» **WHAT THE TASK REQUIRES**: Reproduce the material exactly, starting at the line that contains "Task: Apply percentage format" and continuing through the end of the material, with both ends included. Omit the pictures from your output.

Material for locating items on screen:
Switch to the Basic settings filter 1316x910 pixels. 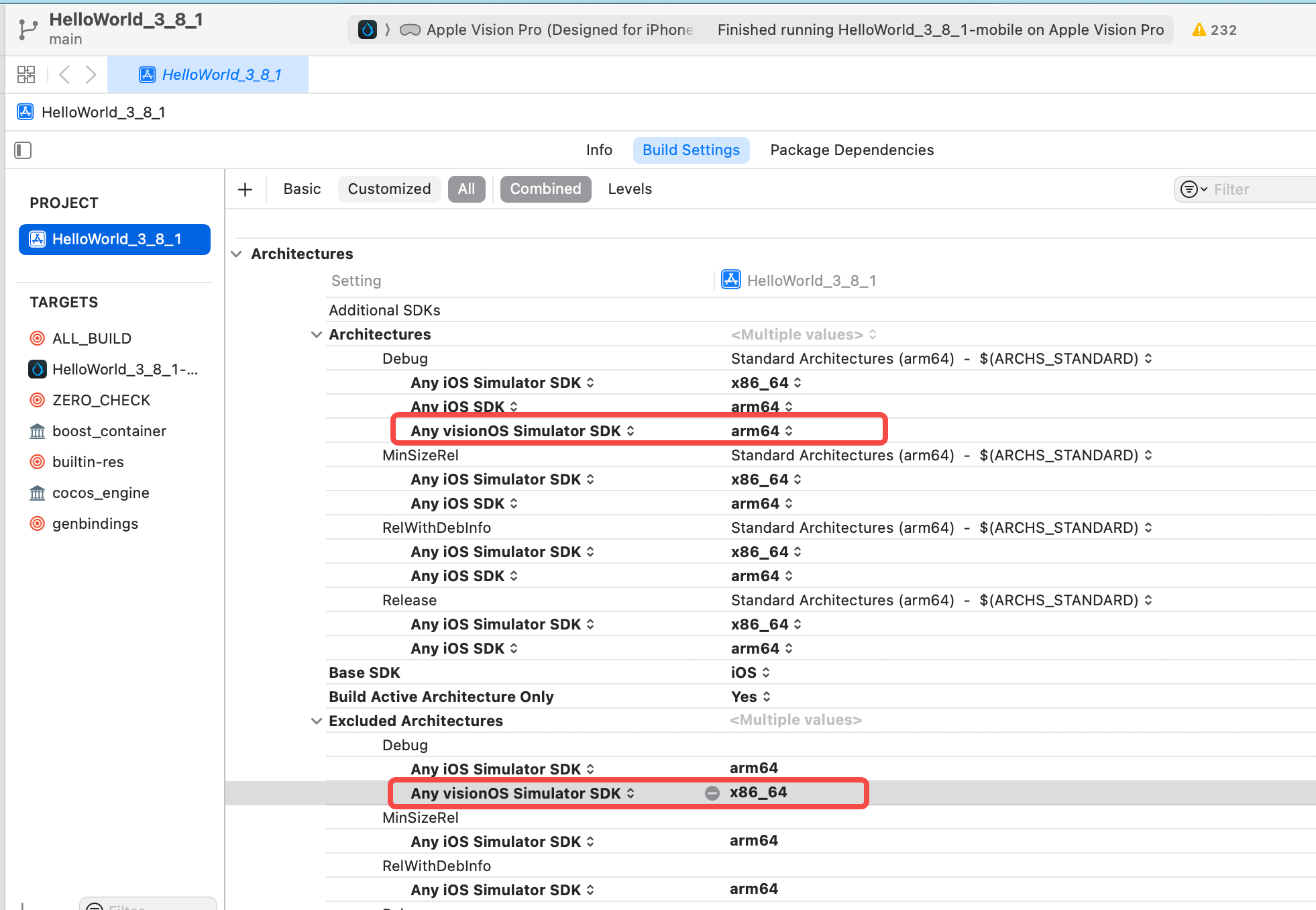302,189

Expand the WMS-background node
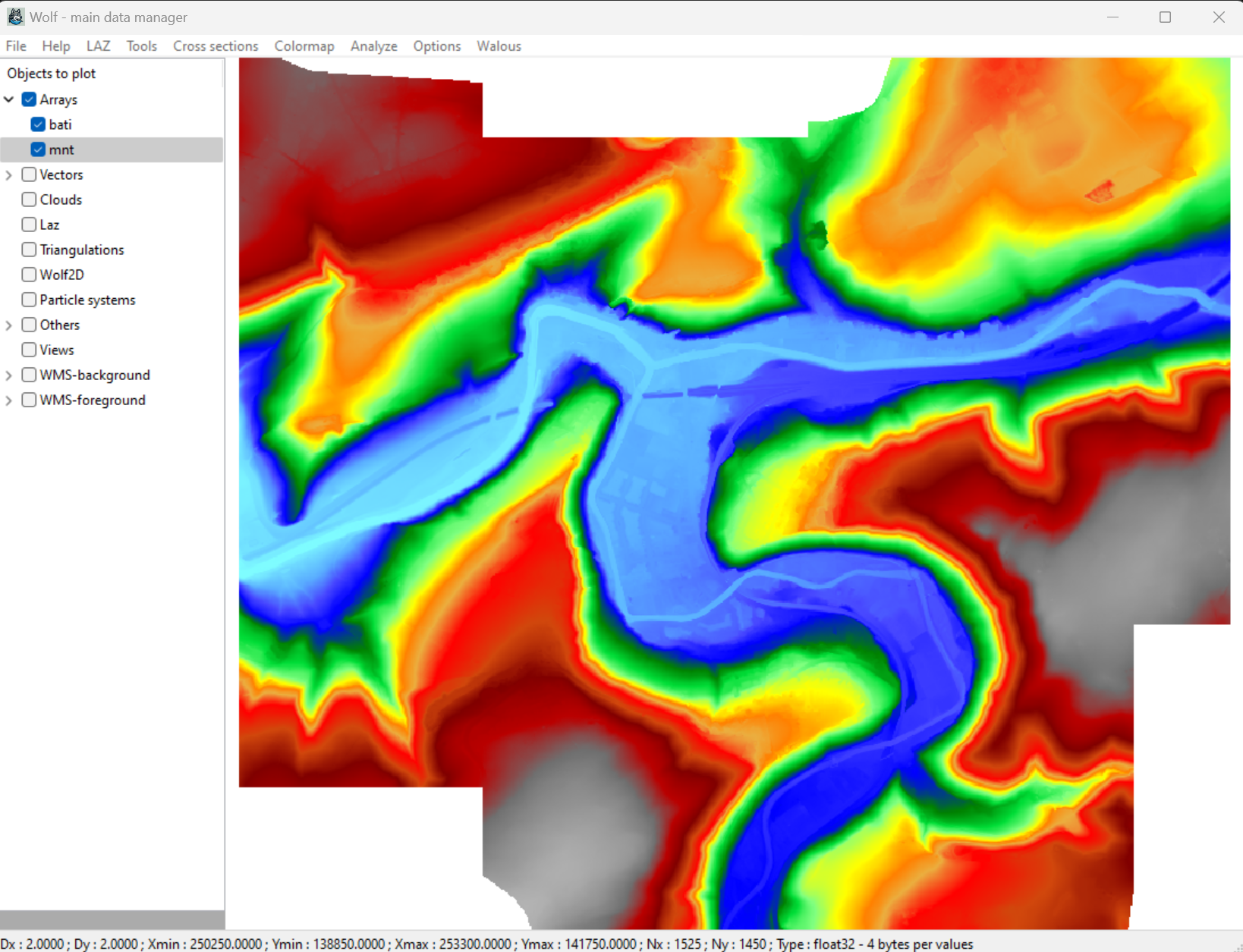pyautogui.click(x=9, y=375)
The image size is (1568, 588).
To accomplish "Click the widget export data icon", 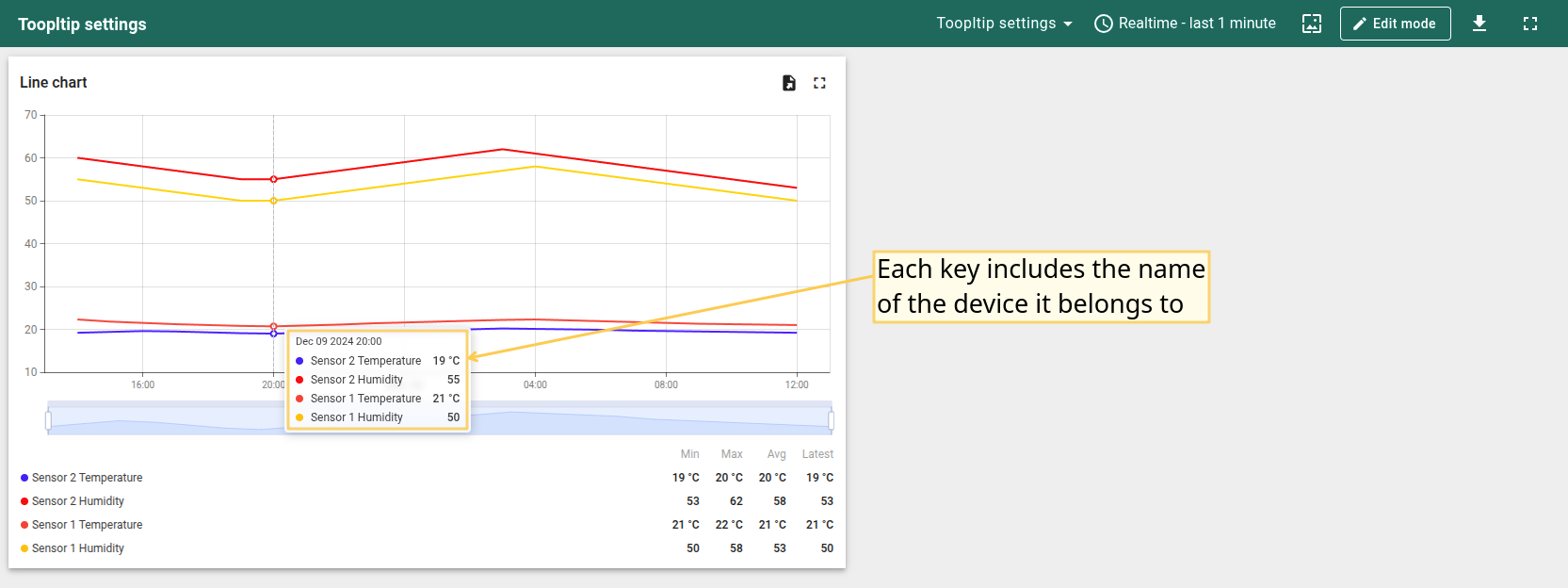I will 789,83.
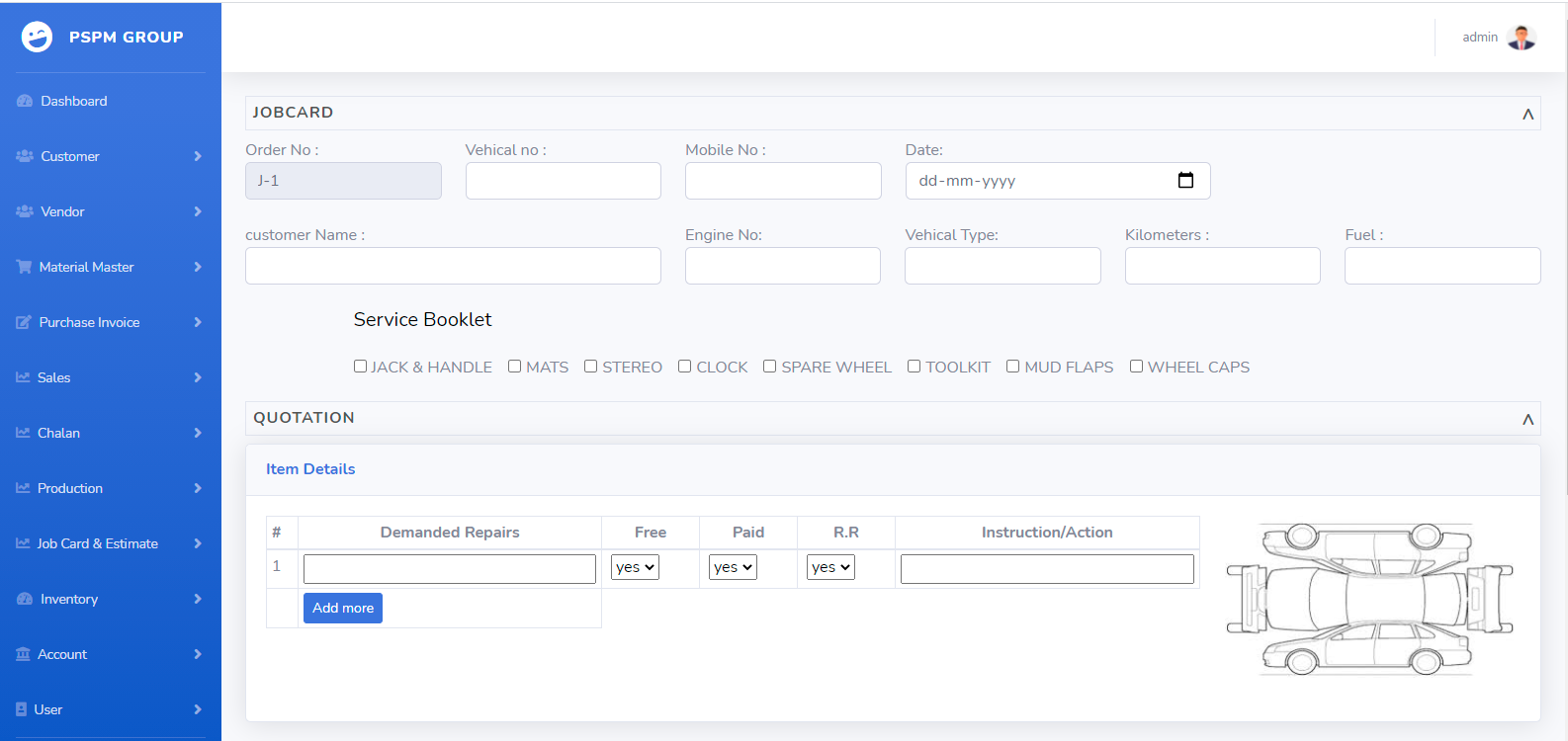Image resolution: width=1568 pixels, height=741 pixels.
Task: Click the Account bank building icon
Action: click(24, 654)
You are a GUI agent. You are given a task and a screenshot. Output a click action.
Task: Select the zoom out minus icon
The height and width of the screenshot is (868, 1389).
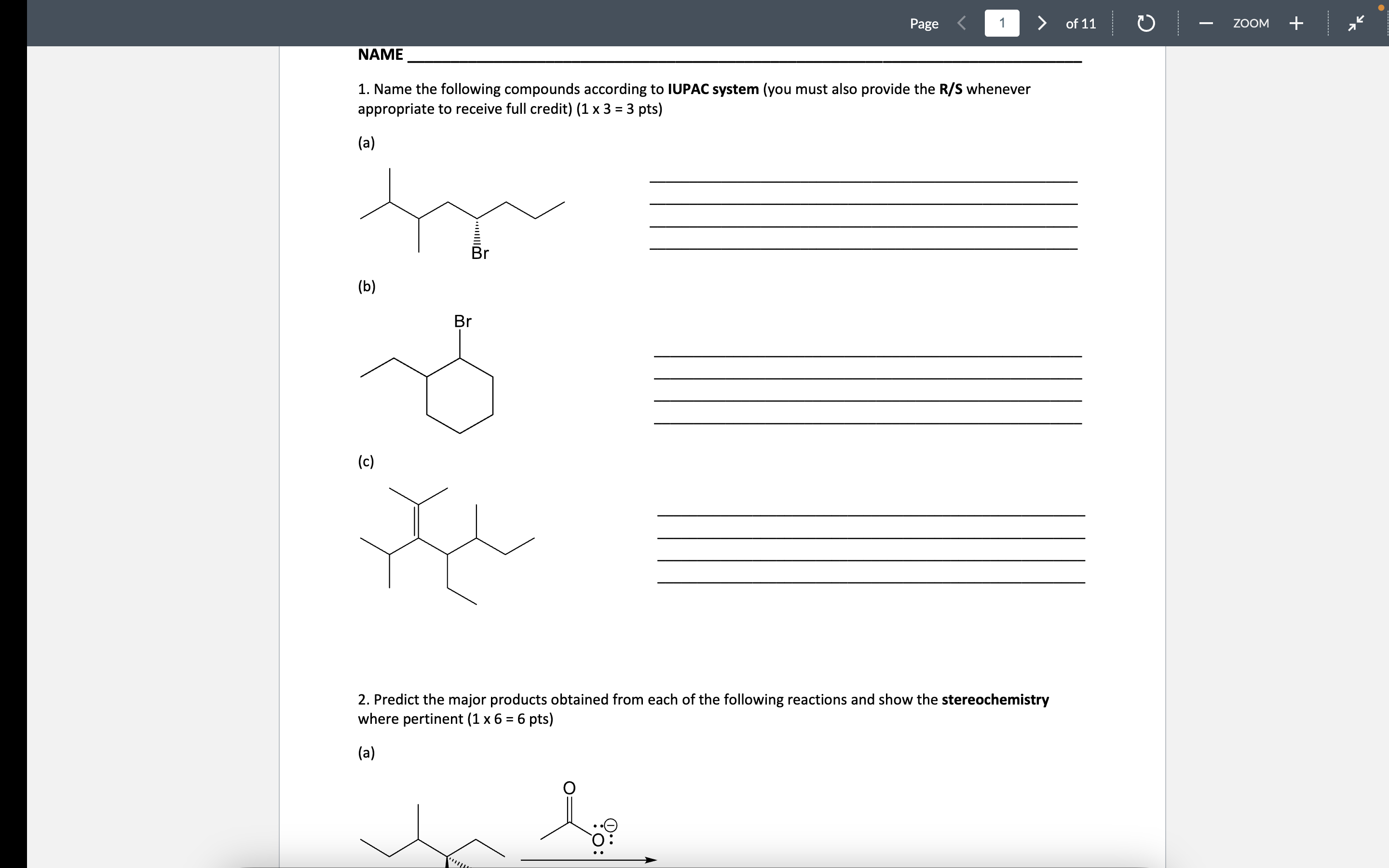point(1206,23)
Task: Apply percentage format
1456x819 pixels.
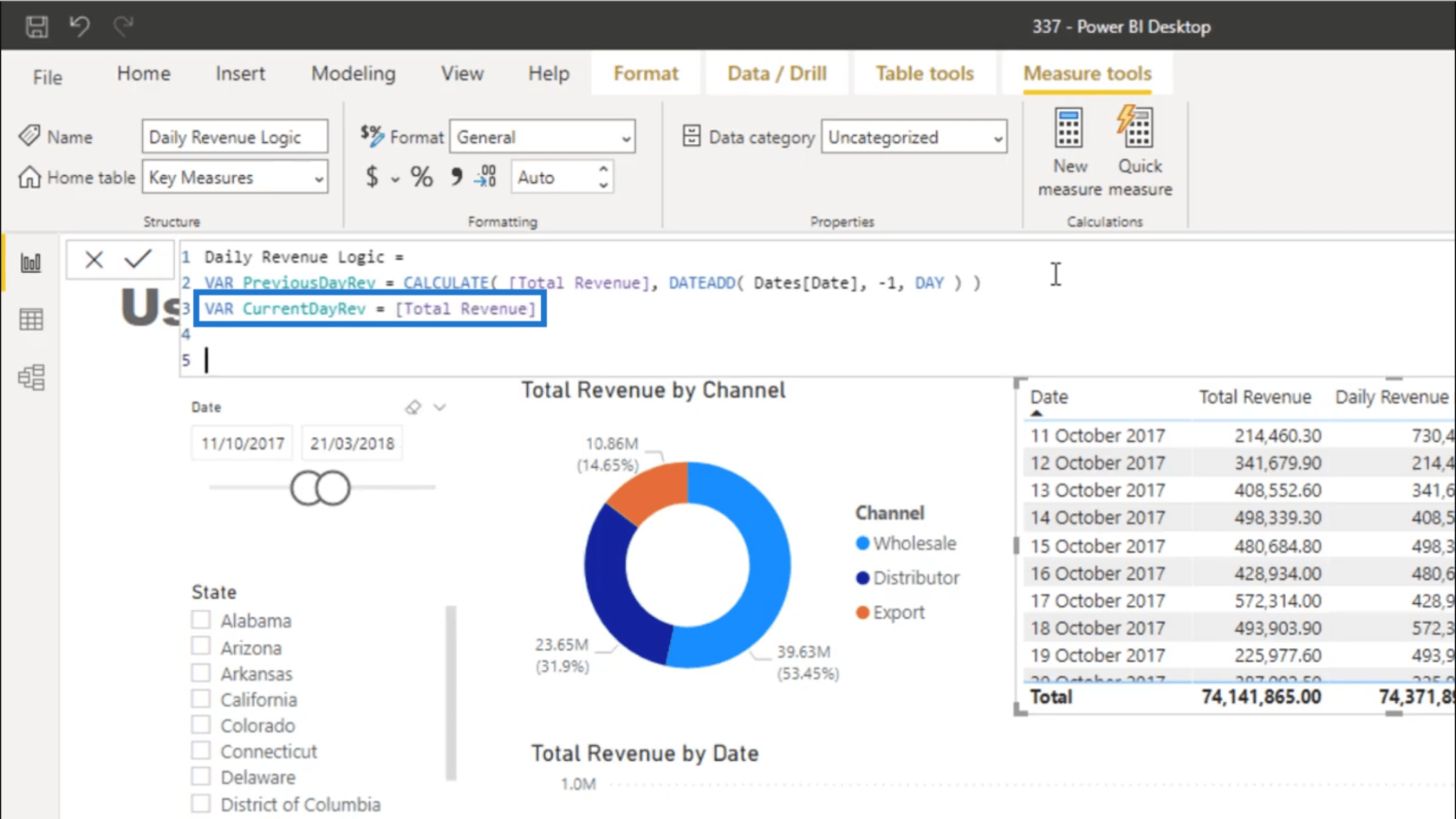Action: click(x=421, y=178)
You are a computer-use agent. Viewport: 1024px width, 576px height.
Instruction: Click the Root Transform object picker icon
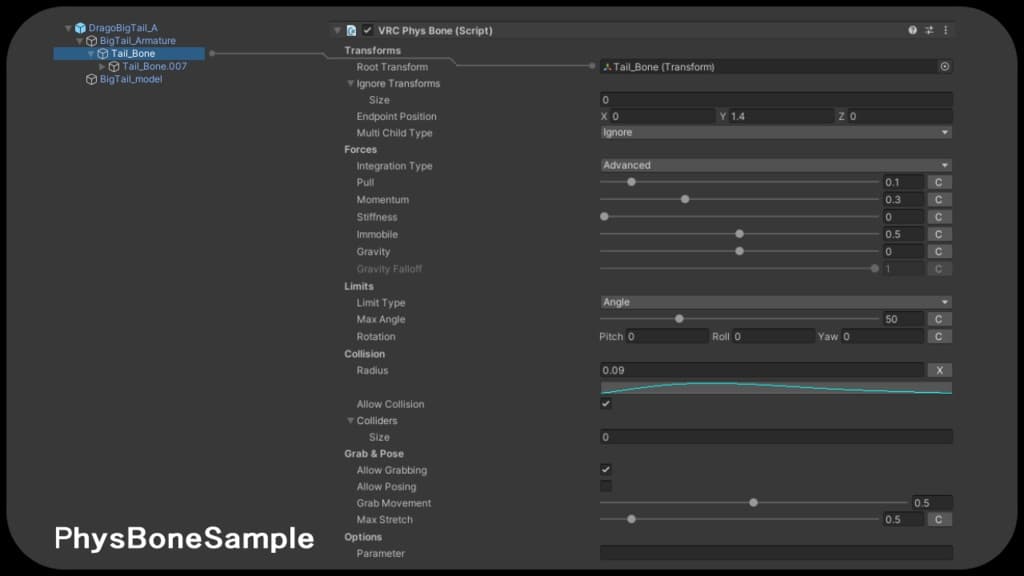click(944, 67)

» **EXPECTED ANSWER**:
Task: Apply percentage format
1456x819 pixels.
Action: click(x=421, y=178)
You are a computer-use agent. Viewport: 1024px width, 576px height.
Instruction: Click the Root Transform object picker icon
click(944, 67)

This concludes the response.